In the general population, the U.S. spends more money on health care than any other country. So why are so many people in North America suffering from ill health? It is quite apparent that the epidemic of obesity, type 2 diabetes and heart attack will continue to be the big killers. At the moment there is little evidence this battle is being won. But a study that followed both staff and students at the University of Liverpool shows it’s not an impossible dream.
In its first experiment, female diners were randomly divided to receive either a small or large quiche for lunch. The next day, the same group were all allowed to serve themselves any portion they desired. Researchers discovered the ones who had been served the smaller portion, tended to choose the smaller portion. A second experiment tested male diners and it produced the same result. In the third experiment both sexes were included, but it was done one week later. This time diners were asked to look at various photos of portion size and asked which looked normal. Those who were previously given the smaller portions considered the smaller ones normal.

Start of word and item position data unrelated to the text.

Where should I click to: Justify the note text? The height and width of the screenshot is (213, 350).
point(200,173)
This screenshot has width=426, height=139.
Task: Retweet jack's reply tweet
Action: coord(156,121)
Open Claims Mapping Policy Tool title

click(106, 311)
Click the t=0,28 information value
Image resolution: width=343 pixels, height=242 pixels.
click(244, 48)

These studies showed that it is possible to shift people from what they think is a normal portion to what is actually the proper amount to eat. And that the perception of what is normal lasts at least to one week later.
Remember, a voyage of a thousand miles begins with the first step. The same philosophy applies to longevity. So, gradually incorporate one thing at a time into your lifestyle. Don’t forget the importance of smaller portions, add more fruits and vegetables, buy a pedometer to check the number of steps taken each day, and to measure your progress, step on the scale every day.